Despite their removal from the capital, the Sarim faction maintained structural strength in the provinces via the seowon networks and the Hyang'yak system. By the reign of King Seonjo, the Sarim faction had regained institutional control of the central government and remained a dominant force in Joseon politics.

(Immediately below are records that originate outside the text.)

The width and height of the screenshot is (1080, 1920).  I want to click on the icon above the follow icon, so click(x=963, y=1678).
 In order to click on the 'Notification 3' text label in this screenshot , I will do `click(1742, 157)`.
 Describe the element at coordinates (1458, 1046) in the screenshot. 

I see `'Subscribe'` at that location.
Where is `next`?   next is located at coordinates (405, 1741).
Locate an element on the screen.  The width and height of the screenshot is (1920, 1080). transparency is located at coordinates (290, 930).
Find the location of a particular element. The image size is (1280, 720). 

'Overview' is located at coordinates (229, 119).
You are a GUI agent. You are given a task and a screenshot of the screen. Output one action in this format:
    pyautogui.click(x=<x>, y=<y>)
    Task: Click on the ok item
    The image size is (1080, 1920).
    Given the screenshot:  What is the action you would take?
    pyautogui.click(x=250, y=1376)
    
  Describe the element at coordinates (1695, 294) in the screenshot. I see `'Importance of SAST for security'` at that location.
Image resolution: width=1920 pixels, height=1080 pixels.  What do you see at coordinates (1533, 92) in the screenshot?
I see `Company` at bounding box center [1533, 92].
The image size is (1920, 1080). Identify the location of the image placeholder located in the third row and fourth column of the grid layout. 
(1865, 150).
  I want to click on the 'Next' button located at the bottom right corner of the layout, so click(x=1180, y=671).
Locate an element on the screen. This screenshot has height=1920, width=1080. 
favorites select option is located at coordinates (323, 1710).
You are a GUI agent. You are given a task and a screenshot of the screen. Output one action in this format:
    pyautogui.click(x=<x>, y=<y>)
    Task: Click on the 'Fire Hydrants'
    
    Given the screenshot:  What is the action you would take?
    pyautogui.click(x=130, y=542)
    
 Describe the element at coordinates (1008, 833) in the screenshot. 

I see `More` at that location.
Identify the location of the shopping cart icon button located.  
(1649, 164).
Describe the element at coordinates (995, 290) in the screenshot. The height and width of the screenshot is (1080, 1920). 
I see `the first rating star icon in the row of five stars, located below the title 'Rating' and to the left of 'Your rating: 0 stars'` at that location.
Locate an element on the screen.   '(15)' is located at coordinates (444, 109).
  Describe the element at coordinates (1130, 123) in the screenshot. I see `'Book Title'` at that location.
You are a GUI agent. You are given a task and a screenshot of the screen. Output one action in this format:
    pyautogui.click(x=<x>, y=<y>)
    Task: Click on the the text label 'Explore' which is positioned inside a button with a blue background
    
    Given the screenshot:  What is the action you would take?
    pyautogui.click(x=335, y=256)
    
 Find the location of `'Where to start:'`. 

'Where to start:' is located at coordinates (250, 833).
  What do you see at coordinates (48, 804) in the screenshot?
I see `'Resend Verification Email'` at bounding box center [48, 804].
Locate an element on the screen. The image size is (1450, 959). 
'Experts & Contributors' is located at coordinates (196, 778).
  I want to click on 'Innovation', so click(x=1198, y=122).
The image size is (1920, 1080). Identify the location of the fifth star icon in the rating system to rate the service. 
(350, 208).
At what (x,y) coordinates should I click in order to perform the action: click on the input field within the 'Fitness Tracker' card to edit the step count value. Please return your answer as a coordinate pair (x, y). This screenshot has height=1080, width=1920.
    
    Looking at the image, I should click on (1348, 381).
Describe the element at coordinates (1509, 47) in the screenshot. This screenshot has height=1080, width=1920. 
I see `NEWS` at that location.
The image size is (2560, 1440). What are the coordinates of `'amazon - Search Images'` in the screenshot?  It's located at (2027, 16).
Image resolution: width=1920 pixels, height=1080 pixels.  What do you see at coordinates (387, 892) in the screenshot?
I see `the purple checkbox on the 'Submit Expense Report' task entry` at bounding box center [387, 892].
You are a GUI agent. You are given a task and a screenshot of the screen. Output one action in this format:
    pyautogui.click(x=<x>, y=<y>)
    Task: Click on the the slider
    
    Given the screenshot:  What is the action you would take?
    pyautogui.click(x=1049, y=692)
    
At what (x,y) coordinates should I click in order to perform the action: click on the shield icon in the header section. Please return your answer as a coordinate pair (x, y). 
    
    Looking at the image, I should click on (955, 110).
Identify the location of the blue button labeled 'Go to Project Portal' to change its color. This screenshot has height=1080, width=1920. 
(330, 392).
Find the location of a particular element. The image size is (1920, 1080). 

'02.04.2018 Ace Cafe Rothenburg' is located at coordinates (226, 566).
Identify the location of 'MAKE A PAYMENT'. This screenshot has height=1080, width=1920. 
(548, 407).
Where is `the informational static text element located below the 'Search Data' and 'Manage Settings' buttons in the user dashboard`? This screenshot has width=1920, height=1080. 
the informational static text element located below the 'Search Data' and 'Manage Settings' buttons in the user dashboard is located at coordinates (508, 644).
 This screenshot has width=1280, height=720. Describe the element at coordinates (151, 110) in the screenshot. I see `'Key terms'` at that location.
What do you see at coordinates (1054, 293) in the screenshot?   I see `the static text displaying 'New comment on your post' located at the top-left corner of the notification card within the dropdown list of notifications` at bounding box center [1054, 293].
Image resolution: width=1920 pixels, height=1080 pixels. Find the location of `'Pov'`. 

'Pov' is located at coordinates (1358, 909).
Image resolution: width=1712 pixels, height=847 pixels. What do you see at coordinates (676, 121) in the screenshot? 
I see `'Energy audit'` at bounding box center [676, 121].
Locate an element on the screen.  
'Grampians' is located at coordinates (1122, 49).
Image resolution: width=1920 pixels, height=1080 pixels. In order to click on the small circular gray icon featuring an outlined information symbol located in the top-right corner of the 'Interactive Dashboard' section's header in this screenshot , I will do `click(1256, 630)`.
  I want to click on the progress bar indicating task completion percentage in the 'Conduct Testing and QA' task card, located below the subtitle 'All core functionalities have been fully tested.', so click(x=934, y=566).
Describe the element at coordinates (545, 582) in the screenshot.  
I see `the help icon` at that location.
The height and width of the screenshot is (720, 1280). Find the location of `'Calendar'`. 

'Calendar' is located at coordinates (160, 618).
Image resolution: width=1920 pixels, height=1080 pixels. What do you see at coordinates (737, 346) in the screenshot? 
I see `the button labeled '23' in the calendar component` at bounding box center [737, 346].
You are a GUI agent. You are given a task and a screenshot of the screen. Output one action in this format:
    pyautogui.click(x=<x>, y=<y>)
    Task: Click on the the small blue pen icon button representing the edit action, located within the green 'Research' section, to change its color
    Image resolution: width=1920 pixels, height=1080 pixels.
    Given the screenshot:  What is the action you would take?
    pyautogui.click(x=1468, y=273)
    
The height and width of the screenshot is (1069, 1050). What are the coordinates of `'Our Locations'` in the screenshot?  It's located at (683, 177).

== Modern reinterpretation ==
The traditional narrative of the literati purges heavily reflects the historical viewpoints compiled by the Sarim faction, who eventually authored most of the surviving records and the Veritable Records of the Joseon Dynasty. Modern historians frequently analyze the purges as structural conflicts between Joseon monarchs seeking absolute authority and an aristocratic class trying to bind royal power within a neo-Confucian philosophical framework. Because Sarim scholars frequently populated the watchdog roles within the Three Offices, conflict with high-ranking ministers and the crown was structurally common. Some modern analyses suggest the sharp ideological distinctions drawn between the Sarim and Hungu factions may be exaggerated, with family networks playing an equal or greater role in political alignment than pure philosophy.

== Other purges ==
Following the events of 1545, subsequent political conflicts occurred between competing court factions, but these are distinct from the primary sahwa (literati purges), a term historically reserved for the specific conflict between the Sarim and Hungu factions. Later incidents are classified under terms such as oksa (treason cases), hwanguk (sudden shifts in governing power), or bakhae (persecutions). A notable example is the Treason Case of 1589 (Gichuk Oksa), which involved infighting entirely within the Sarim faction after they had attained power.

- Oksa (Treason Cases)
  - Shinsa Muok (1521): Cho Kwangjo's remaining supporters were executed on charges of plotting to assassinate Nam Kon and Sim Chŏng. It is often categorized as an extension of the Third Literati Purge.
  - Gichuk Oksa (Treason Case of 1589): A severe purge in Joseon history in which the Western faction targeted the rival Eastern faction, resulting in approximately 1,000 executions or exiles.
  - Gyechuk Oksa (1613): Under Gwanghaegun, the Greater Northern faction purged the Lesser Northern faction over an alleged succession plot.
  - Shinyim Oksa (1721–1722): Noron faction leaders advocating for the regency of Prince Yeoning (later Yeongjo) were executed following accusations of disloyalty by the Soron and Namin factions.
  - Eulhae Oksa (1755): A reactionary purge targeting members of the Soron faction after Yeongjo ascended the throne.

- Hwanguk (Shifts in Power)
  - Gyeonshin Hwanguk (1680): The Western faction successfully accused the Southern faction of treasonous plotting under Sukjong.
  - Gisa Hwanguk (1689): The Western faction lost power, and scholars like Song Si-yŏl were executed after opposing the designation of the crown prince.
  - Gapsul Hwanguk (1694): An attempt by the Southern faction to clear the Western faction collapsed, permanently reducing the Southern faction's political influence.

- Bakhae (Persecutions)
  - Sinhae Bakhae (1791): The initial state crackdowns on Catholicism in Korea, driven by the conservative Byeokpa faction.
  - Shinyu Bakhae (1801): Following the death of King Jeongjo, Queen Jeongsun implemented a broad purge against Korean Catholics, which doubled as a political tool to dismantle the liberal Shipa and Southern factions. Approximately 300 people were executed, and scholar Chŏng Yagyong was exiled.
  - Gihae Bakhae (1839): A resurgence of anti-Catholic executions following a shift in factional control back to the Byeokpa.

== Depictions in Korean mass media ==
The literati purges serve as frequent subject matter for South Korean historical television dramas and films:
- In Dae Jang Geum (2003), the protagonist's father is depicted as a victim of the second purge, and subsequent plots link characters to the third purge.
- In Immortal Admiral Yi Sun-sin (2004–2005), Yi Sun-shin's ancestral family is portrayed as suffering political fallout from the third purge.
- The film The Treacherous (2015) dramatizes the political environment surrounding the second literati purge.
- The television dramas Ladies of the Palace (2001) and King and Queen (1998–2000) heavily cover the events of the first, second, and third purges.